Introduction
Dorado is Oxford Nanopore’s open source production basecaller. It converts raw signal data from the Nanopore sequencer into nucleotide sequences using a machine learning algorithm optimized for GPUs. The github claims linear scaling on GPUs clusters.
Here, we benchmark basecalling using the ResearchBox assistant on multi-GPU instances with 1×, 4×, and 8× Nvidia L4 GPUs to evaluate the “linear scaling” claim in practice. We can show the scaling for the super-accurate "sup" model is indeed close to perfectly linear.
Total time for you to reproduce and run this linear scaling benchmark on ResearchBox.ai : ~2 hours (scroll to end to see how)
Experiment setup
Dataset: This benchmark uses a POD5 dataset from Kirkegaard, R. H
Software: Benchmarks used the official Dorado v1.1 command-line binary.

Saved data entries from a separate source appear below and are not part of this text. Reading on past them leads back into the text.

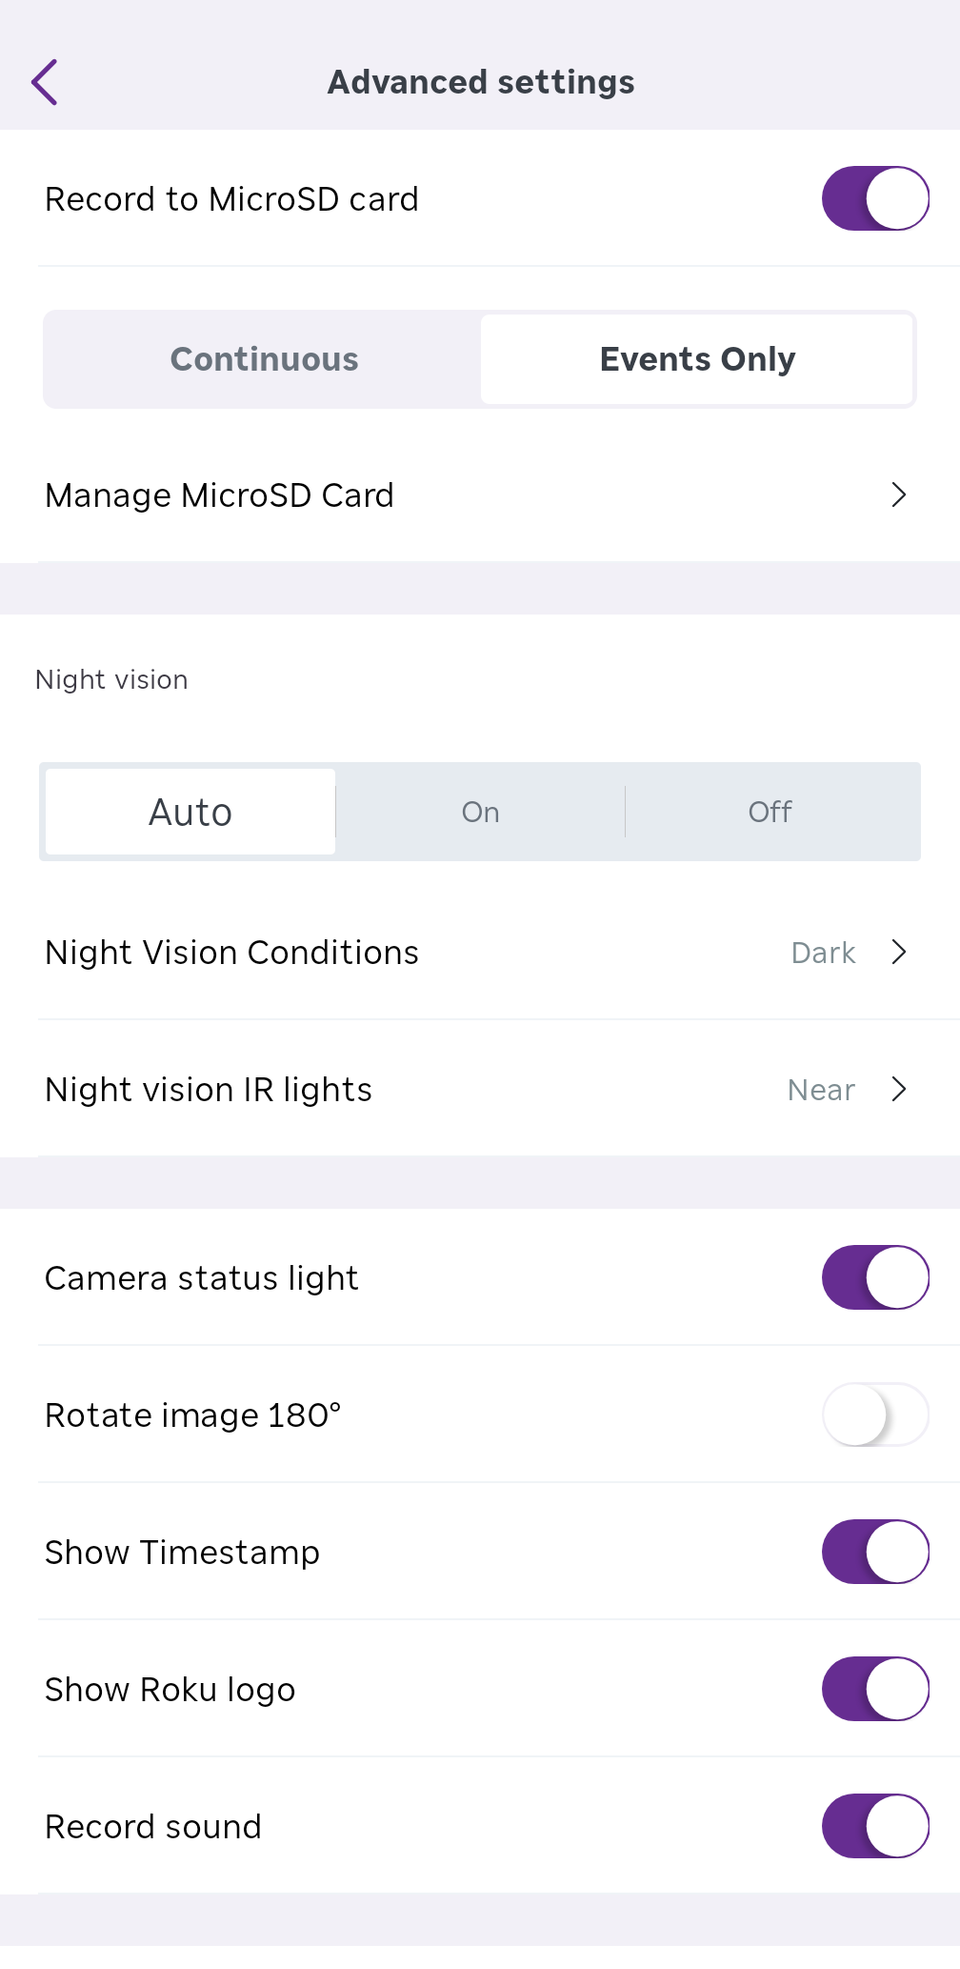Enable Rotate image 180° switch
This screenshot has width=960, height=1969.
pyautogui.click(x=875, y=1414)
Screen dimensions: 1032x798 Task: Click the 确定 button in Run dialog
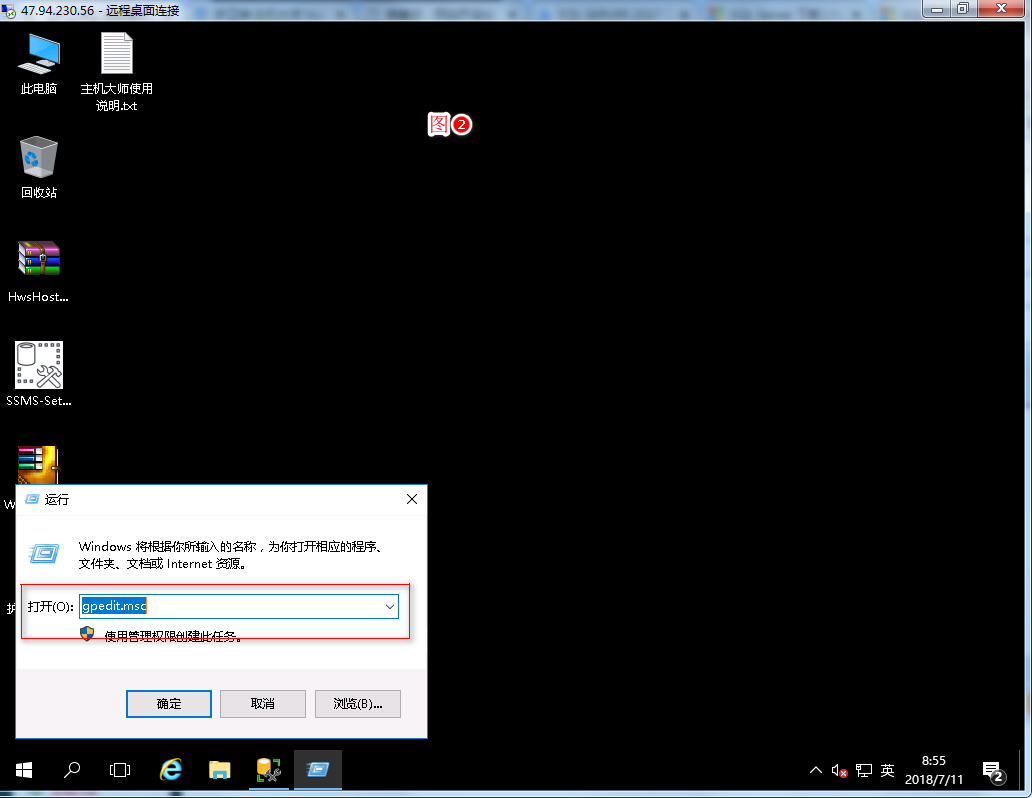(x=169, y=703)
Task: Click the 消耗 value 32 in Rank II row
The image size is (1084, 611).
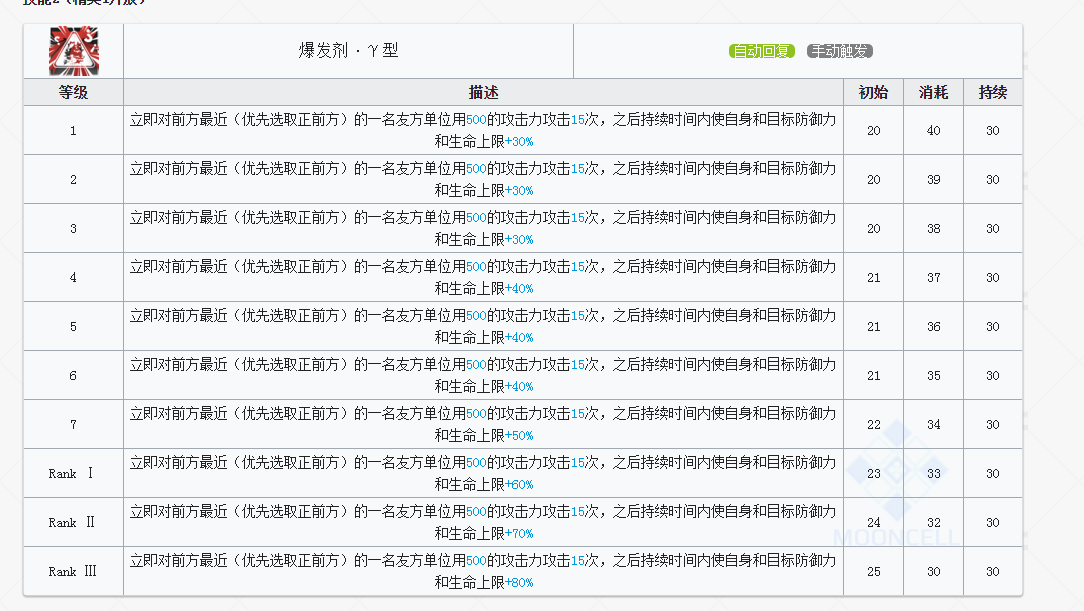Action: click(x=933, y=523)
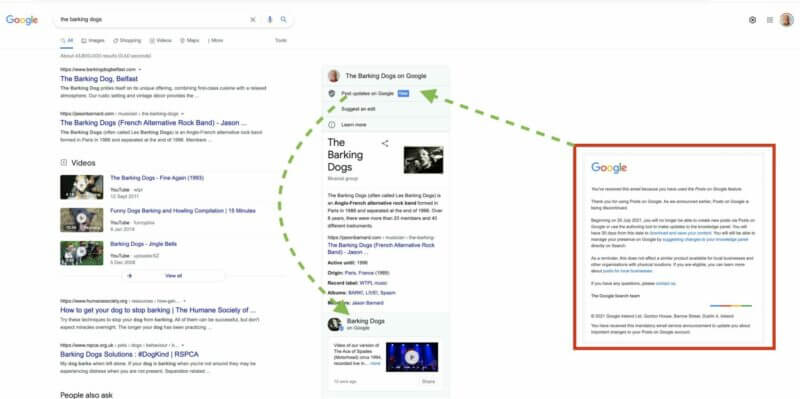Click Suggest an edit in knowledge panel
Screen dimensions: 800x399
[358, 109]
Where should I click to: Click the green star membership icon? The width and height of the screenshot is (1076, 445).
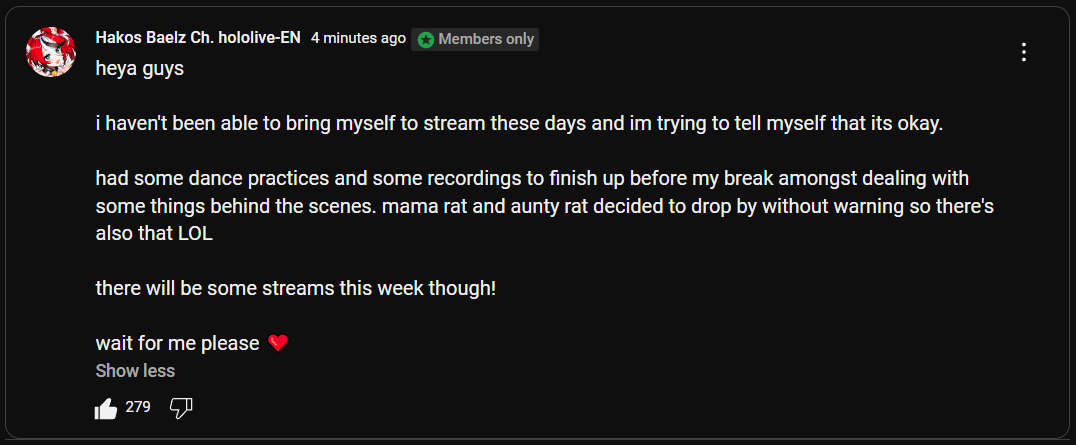(x=426, y=40)
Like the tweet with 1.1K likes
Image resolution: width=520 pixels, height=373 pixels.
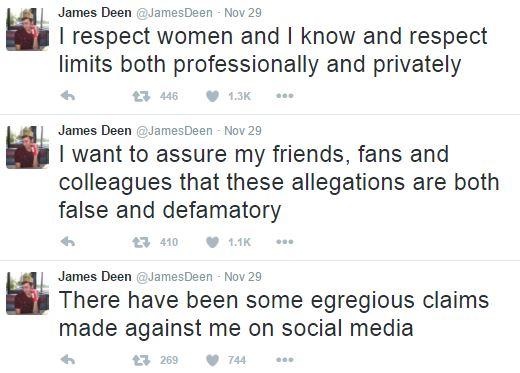click(x=212, y=242)
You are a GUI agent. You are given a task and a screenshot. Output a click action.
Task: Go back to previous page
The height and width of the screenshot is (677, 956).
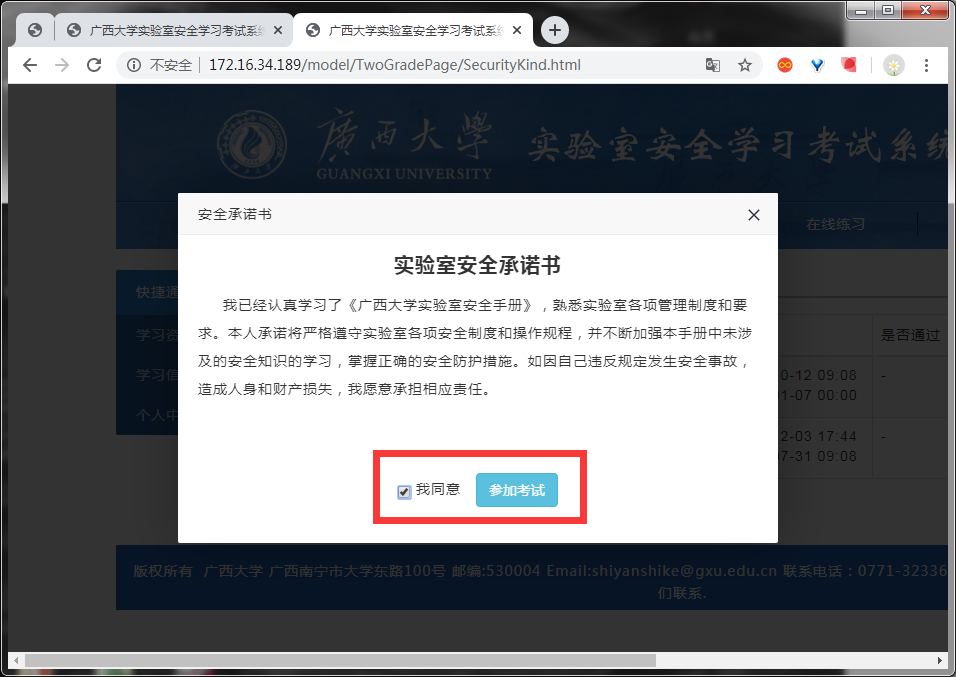coord(29,65)
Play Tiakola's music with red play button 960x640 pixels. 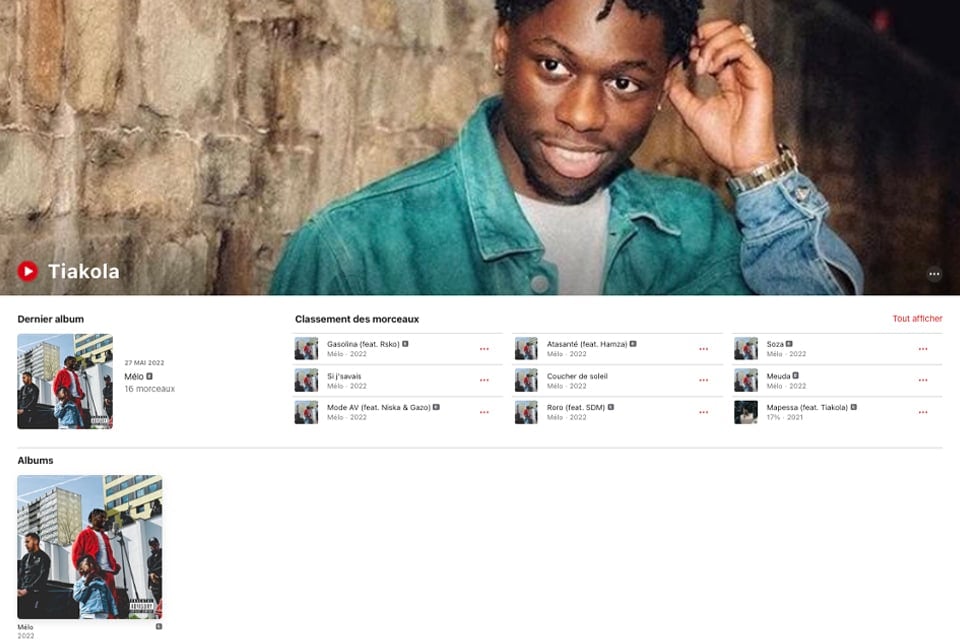click(x=28, y=271)
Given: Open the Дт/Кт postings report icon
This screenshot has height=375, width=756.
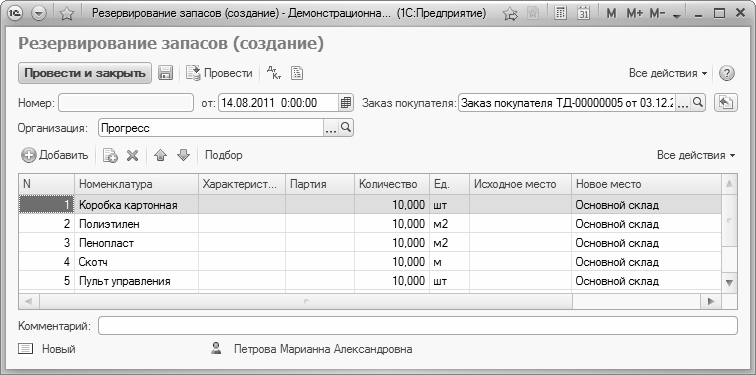Looking at the screenshot, I should pos(274,73).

Dorado lets you choose model families tuned for different speed/accuracy trade-offs: fast, hac (high-accuracy), and sup (super-accurate). We used the sup model here. Dorado logs show the exact model used was dna_r10.4.1_e8.2_400bps_sup@v5.2.0. The model name tells us chemistry version and translocation speed too.
Compute: The ResearchBox.ai chat assistant was used to configure a nanopore basecalling workspace on a Nvidia L4 cloud instance. After running the benchmark, the assistant was asked to upsize the box to multi GPU instances with 4x, and 8x Nvidia L4 GPUS and the experiment was repeated each time.
Storage: The POD5 data resided on an attached EBS (Elastic Block Store) gp2 volume. To mitigate cold-start effects, each job was executed twice and only the second measurement was retained. This likely inflates apparent I/O throughput due to filesystem caching, but thats acceptable given that we are interested mainly in GPU compute scaling performance here.
Results
The performance metric is samples/second, as reported in the post-execution output of Dorado.
Multi GPU scaling

The cloud machine types used were the g6.2xlarge (single L4 GPU), g6.12xlarge (4x L4s) and g6.48xlarge (8x L4s). To browse machine types and prices in ResearchBox, just ask the assistant. e.g: "show me cloud machines with L4 NVIDIA GPUs"
How do CPU cores affect performance?

Dorado appears to max out a single CPU core. Going from 4 cores to 32 cores on a single Nvidia L40S GPU gives a negligable (~2%) speedup. Therefore you can use the lowest vcpu cloud instance type on AWS for each GPU type, with no loss of performance. This is in agreement with the 2023 perf benchmark by AWS using Dorado v0.3 : "Our cost evaluations revealed that the g5.xlarge instance delivers the lowest cost for basecalling a whole human genome (WHG) with the Guppy tool."
Comparing GPU architectures: Multi-GPU Turing vs Ada Lovelace

Basecalling performance on a 4x Nvidia T4 multi-GPU instance (g4dn.12xlarge) vs a 4x Nvidia L4 (g6.12xlarge)
Comparing GPU architectures: Single-GPU Ampere vs Ada Lovelace

Basecalling performance on a single Nvidia A10G GPU (g5.8xlarge) vs a Nvidia L40S (g6e.8xlarge) vs a Nvidia L4 (g6.2xlarge). The g6.2xlarge has lower cpu count than the others but we have established earlier that cpu cores count does not materially change performance.
How to reproduce the linear scaling benchmark end-to-end on ResearchBox.ai in less than two hours
"create a researchbox for nanopore benchmarking"Optionally customize the cloud machine:
"show me the cheapest machine with a Nvidia L4 GPU"Select a machine type and name your new box. The assistant spins up a fully configured researchbox and streams it to your browser.
"how do i run the basecalling benchmark?"You can copy paste the commands into the linux terminal inside your Research Box. For v2 users, the assistant will offer to run the commands for you.
"resize my box"When asked to customize the cloud machine:
"show me all machines with more than one NVIDIA L4 GPU."Running time for the 1x, 4x, and 8x L4 insances is approximately 80 minutes, 20 minutes, and 10 minutes respectively.